I know many of us feel that we shouldn’t have to take the time to explain our experiences and emotions to white people who want to help the cause, as they should be able to research and pay attention to what’s going on to know what they can and should do. However, it doesn’t hurt to obtain a better understanding from those directly impacted by the injustices they’re seeking to fight against.
And since it’s estimated that the average white person has only one Black friend according to The Washington Post, you never know if you’re that friend who could change their perspective. So what do you say if they ask, as singer Lady Gaga attempted to do on Twitter, what they can do to help? There are several ways to educate without hand-holding every step of the way.
Have an honest conversation
Unfortunately, most conversations about race, due to current events, occur on social media, which is probably not the best place to initiate the conversation. In this method of communication, emotions can get lost or misunderstood and something as small as a typo can change the meaning of a sentence. When possible, having an in-person discussion allows those seeking advice on what they can contribute to see your passion (or pain depending on your dialogue), and it allows you to figure out if they are grasping what you’re explaining.
If the first comment or question that your friend or colleague approaches you with is has to do with them helping, ask them why they want to. If you understand their motives then you can be more open to an honest conversation. It also allows you to see how sincere they are in their mission.
Don’t be afraid to paint a detailed picture by sharing personal experiences. I am a firm believer that in order for people outside of the Black community to understand why our people are fighting and outspoken about such inequities, they have to understand the struggle, or at least empathize through your lens as best as possible.
Encourage them to be bold
It’s one thing to make a difference in the community, but it’s another to take a stand against someone you know. Chances are, your white friend or colleague has a family member or a friend who has used racial epithets or sometimes speaks ignorantly about minorities. Tell them to talk to their misguided friends who post ill-informed comments on social media and correct their relatives when they makes racist comments at the Thanksgiving dinner table.
In her article, 3 tips for talking to other white people about racism, Samantha Allen, a white woman, explains why it’s important to confront hate within the community. “We all have a lot of deprogramming to do, and it helps to do some of that deprogramming together,” Allen wrote. “We have to talk about racism because we are the ones who are racist ‘through the simple act of living as white people.'”
Of course, your friend can’t change their peers’ or relatives’ opinions in one heavy conversation, but at least a seed has been planted.
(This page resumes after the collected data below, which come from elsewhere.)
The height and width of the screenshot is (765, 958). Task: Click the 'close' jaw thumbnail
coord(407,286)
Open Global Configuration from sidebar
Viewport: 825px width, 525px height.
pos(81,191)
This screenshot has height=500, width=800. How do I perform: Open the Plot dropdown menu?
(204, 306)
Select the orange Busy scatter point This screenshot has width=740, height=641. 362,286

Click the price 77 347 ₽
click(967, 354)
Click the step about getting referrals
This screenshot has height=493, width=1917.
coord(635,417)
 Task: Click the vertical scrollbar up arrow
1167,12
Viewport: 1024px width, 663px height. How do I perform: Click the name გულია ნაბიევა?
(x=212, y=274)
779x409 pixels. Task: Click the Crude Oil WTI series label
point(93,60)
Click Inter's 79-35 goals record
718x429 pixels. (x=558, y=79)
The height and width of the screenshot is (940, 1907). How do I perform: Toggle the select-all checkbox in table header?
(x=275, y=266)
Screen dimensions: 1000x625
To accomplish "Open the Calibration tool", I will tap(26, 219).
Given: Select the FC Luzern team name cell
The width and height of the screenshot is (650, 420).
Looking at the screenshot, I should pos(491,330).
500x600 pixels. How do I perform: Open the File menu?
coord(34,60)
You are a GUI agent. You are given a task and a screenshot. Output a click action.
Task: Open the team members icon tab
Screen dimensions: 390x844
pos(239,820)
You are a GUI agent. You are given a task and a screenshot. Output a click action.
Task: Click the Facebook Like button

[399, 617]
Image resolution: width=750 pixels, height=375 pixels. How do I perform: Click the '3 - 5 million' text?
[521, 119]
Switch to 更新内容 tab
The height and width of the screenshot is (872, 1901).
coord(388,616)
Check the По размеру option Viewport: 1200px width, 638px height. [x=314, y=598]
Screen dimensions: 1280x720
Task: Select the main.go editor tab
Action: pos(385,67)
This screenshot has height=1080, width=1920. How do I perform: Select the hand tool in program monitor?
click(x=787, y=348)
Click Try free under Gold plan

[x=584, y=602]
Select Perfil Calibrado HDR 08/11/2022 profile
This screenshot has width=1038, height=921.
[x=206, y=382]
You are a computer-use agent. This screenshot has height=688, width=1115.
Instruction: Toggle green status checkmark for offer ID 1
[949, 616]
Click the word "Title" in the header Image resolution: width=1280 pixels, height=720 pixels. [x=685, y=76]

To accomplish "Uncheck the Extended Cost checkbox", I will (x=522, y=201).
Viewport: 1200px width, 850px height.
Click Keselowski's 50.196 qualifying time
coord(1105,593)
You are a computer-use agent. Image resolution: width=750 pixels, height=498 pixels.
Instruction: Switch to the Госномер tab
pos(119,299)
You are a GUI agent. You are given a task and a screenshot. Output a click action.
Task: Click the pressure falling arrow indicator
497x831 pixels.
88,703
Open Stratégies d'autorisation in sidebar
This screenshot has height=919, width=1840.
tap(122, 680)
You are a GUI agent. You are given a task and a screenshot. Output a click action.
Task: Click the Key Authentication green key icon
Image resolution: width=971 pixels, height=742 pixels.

Explain the need for “the talk”
Clearly “the talk” is different for both Black and white people. While some consider such a conversation to be one that centers around sex, for parents of Black children, it’s about dealing with racial intolerance and hatred by everyday people and even in encounters with law enforcement. A person’s outlook on race definitely starts at home so encourage your friend to be direct in talking to their children about race and how they treat others.
A study conducted by University of Texas at Austin Ph.D. student Birgitte Vittrup Simpson researched 99 white families and the discussions they were having with their children about race. According to Slate, Simpson found that children who had an in-depth conversation with their parents had better “racial attitudes” than the kids whose parents barely scratched the surface of the topic or didn’t discuss it at all.
Ask your friends who are raising white children to go a step further and talk to their kids about the differences in skin color as well as the similarities despite one’s features when they begin to question various skin tones of their classmates or even strangers.
In addition to all of this, if your friend wants to be a part of the solution, you can invite him or her to rallies, have them sign a petition for a specific cause or send articles their way that can further enhance their knowledge on race relations.
Although the thought of talking about race with white people can be daunting, having a friend or colleague who wants to be an ally to the Black community and one that is taking the first steps in doing so is most definitely a friend worth keeping and enlightening.